Osteomesopyknosis is a bone disorder characterized by abnormal hardening of bone (osteosclerosis). It is generally limited to the axial spine, pelvis, and proximal part of the long bones, which is what distinguishes this condition from other sclerosing bone disorders.
This disease may cause chronic, low-grade back pain in the thoracic (middle) and lumbar (lower) regions. It is considered a mild form of osteosclerosis and is usually found in young adults or teenagers. Height and intellect are not affected. Life expectancy in affected people is normal.
There are cases of association with other findings such as ovarian sclerosis and lymphoma; however, it is uncertain whether they have been coincidental or features of the disorder.

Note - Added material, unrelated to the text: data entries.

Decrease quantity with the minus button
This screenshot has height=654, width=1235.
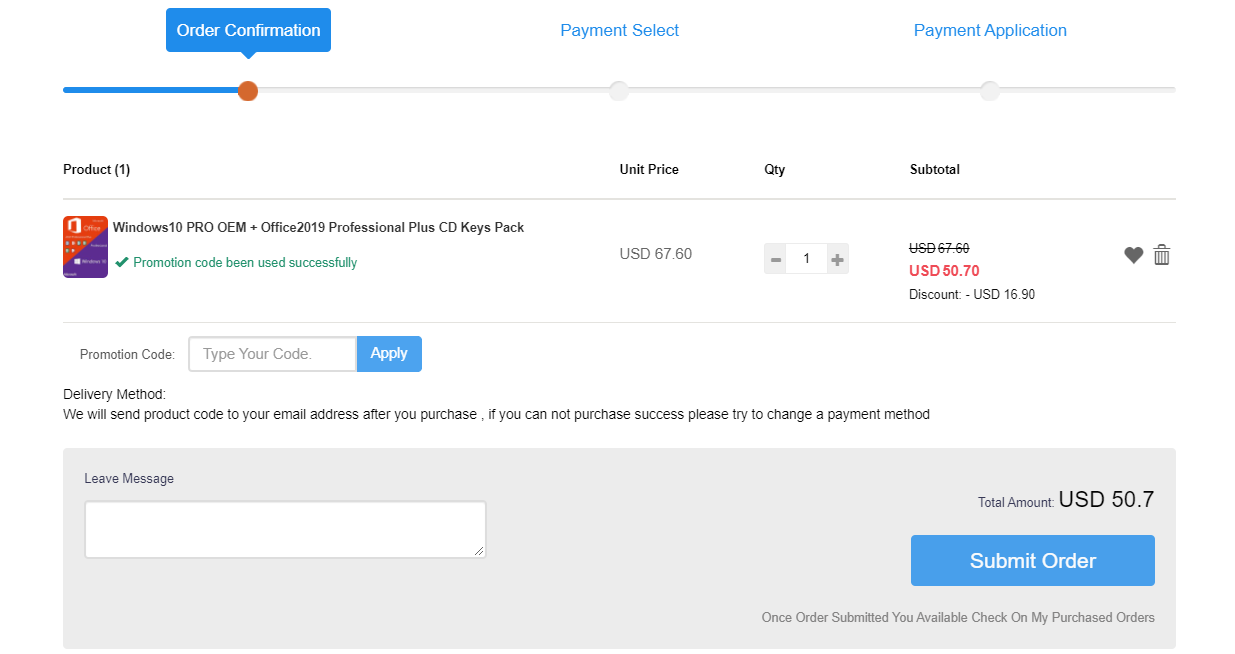point(775,260)
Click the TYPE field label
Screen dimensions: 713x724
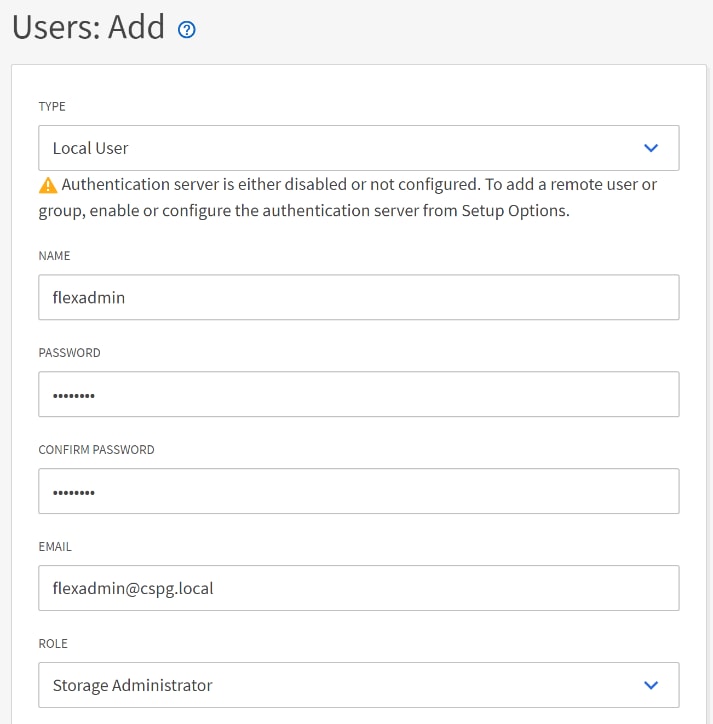click(52, 106)
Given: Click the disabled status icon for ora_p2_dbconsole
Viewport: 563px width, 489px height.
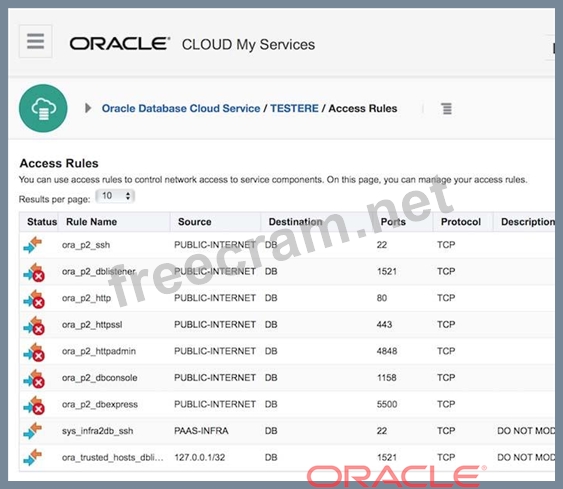Looking at the screenshot, I should click(x=34, y=378).
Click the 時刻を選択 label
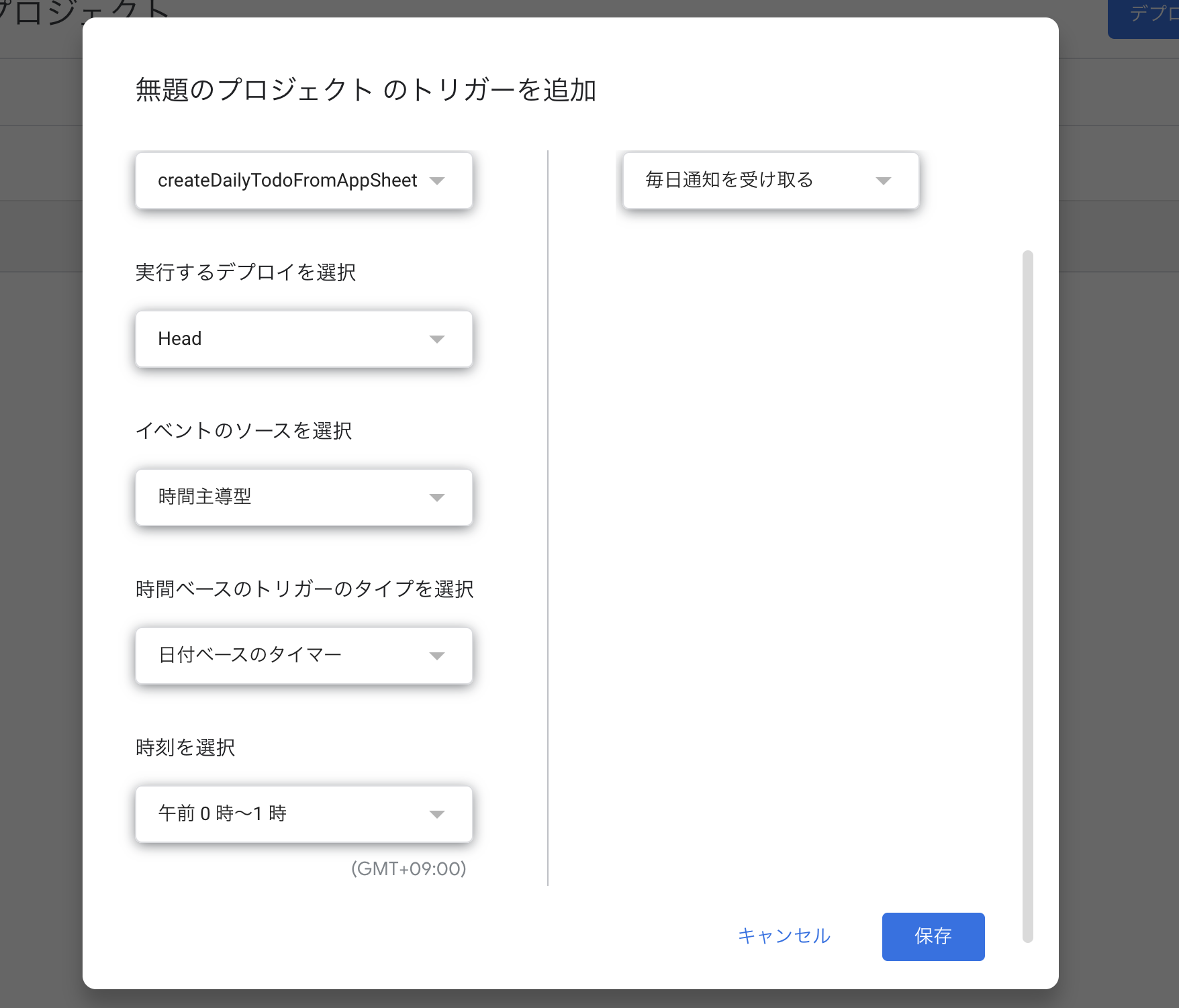This screenshot has height=1008, width=1179. (185, 748)
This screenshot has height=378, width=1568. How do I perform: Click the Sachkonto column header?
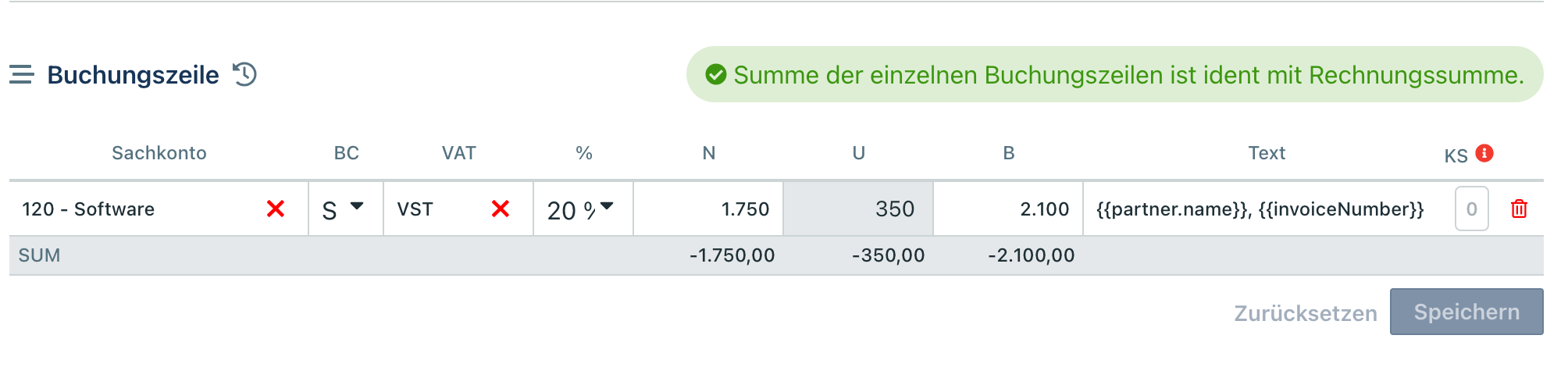coord(159,153)
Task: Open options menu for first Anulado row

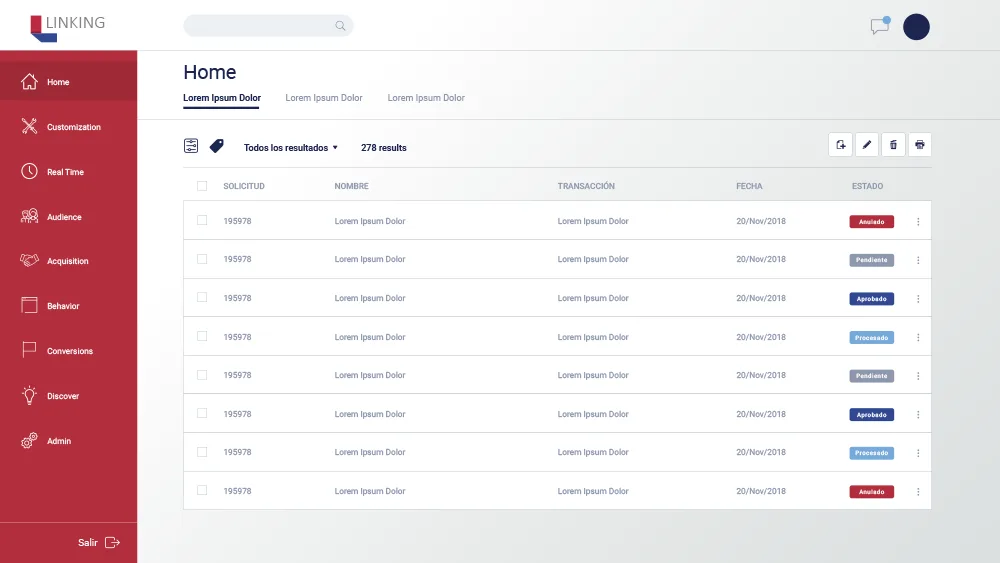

- Increased bone mineral density
- Pelvic pain
- Low back pain
- Thigh pain
- Localized increased bone density in spine
- Localized increased bone density in pelvis
It is inherited in an autosomal dominant manner but the genetic cause has not yet been identified. It is generally benign and life expectancy is normal.. This means that having only one mutated copy of the responsible gene (which has not yet been identified) is enough to cause signs or symptoms of the disorder. When a person with an autosomal dominant condition has children, each child has a 50% (1 in 2) risk to be affected.
There have been reported cases where both parents of an affected person did not appear to have the condition. The chance of having signs and symptoms when the responsible mutation is present (penetrance), and potential nature of signs and symptoms (expressivity), is not clear.
It is usually diagnosed incidentally in young adults complaining of back pain.